上り屋敷周辺で馴染みにしていた三軒のお風呂屋さんが、
最近のきなみ消失してしまったトラウマがあります。

とにかく現況の確認が必要です。
かつての生活エリアを目指して、目白通りを西へ歩いて行きました。
実は、聖母坂通り手前に、目白通りから福の湯へ通ずる狭い裏道があります。
通りから覗き込むと、何と「福の湯」の広告が出ていました!
福の湯看板
一安心。

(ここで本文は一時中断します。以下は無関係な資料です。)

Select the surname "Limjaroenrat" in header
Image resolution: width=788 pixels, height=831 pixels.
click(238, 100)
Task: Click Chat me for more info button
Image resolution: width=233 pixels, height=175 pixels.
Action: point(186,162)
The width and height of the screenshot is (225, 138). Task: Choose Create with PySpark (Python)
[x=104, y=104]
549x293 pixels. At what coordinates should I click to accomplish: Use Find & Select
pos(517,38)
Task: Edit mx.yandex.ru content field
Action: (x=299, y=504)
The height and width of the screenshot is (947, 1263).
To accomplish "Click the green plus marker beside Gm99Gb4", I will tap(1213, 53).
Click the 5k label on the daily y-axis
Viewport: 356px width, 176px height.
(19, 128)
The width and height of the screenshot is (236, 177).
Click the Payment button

でも、ここから福の湯入口に直行はしません。
昔を思い出しながら、通い慣れた道を歩きたいからです。

スタートはここ。
かつて住んでいたアパート「石々荘」前の路地です。
石々荘前
この近辺、「石々荘」はもう消えてしまいましたが、
良く見ると昔ながらのアパートも少し残ってます。
多分その多くは風呂無しでしょうから、
それで福の湯もやって行けてるのですね。

ちなみに、「石々荘」の室内はこんな感じでした。
大変散らかっていますが、南西の角部屋。
南向きの窓から射し込む光が、カーテン越しでも眩しいくらいでした。
アパート室内
六畳一間の独り住まい、家賃はポッキリ壱万円。と「一」づくしでした。

ついでながら、仲介してくれた駅前の不動産屋さんが言うには、
「東隣は女子大生、北隣は中年女性、いずれも独り住まい」との事でした。
その言葉で、私に何を伝えるつもりだったのでしょうか?
実際入居してみると、
東側からはボソボソ言ってる男の声が毎日聞こえてくるし、
北側からは御念仏を唱える声が伝わってきてました。

さて、福の湯への道、歩いてみると小綺麗な建物が多くなりました。
道幅は相変わらず狭いのが、少し懐かしいです。
途中の路地
ほとんど自転車くらいしか通らないので、安心して歩けます。

最後に聖母坂通りを横切ります。
聖母坂通りを渡る
ここだけが大きい車の通る道でした。注意が必要です。
その点に、昔も違和感を覚えた事を思い出しました。
聖母坂通りのこちら側と向こう側の道、
今は分断されてしまいましたが、元々は繋がっていた事が感じられます。
洗面器を抱えて夜中にお風呂屋さんへ向う時は、
車を気にせずに歩きたいです。

広い道路は街を分断します。
この聖母坂通りは、旧道も何もなかったところに、えいやっと造られたらしいです。
昭和7年の地図には無く、昭和12年の地図に突然この直線道路が登場します。
(その後、聖母坂通り西側に、山手通りまで造られてしまいました)

福の湯手前
これは聖母坂通りから入って、福の湯直前。
前方の屈曲部がお風呂屋さん入口です。

このように健在でした。
福の湯

そして、良くあるパターン、コインランドリー併設です。
隣はコインランドリー

昔通ったお風呂屋さんをシリーズで思い出していたら、
また、お風呂屋さんへ行きたくなりました。
できれば同じ町内にあって、狭い路地だけで行けるところがいいです。
洗面器にタオルと石けんを入れて、つっかけ下駄はいて、
冬には半纏を羽織って、湯上がりにコーヒー牛乳を飲んで、
そして、先に出た連れが外で待ってくれているのが理想ですね。

最後に、「半纏」ってこれです。
電気コタツと共に、アパート住まいの必需品でした。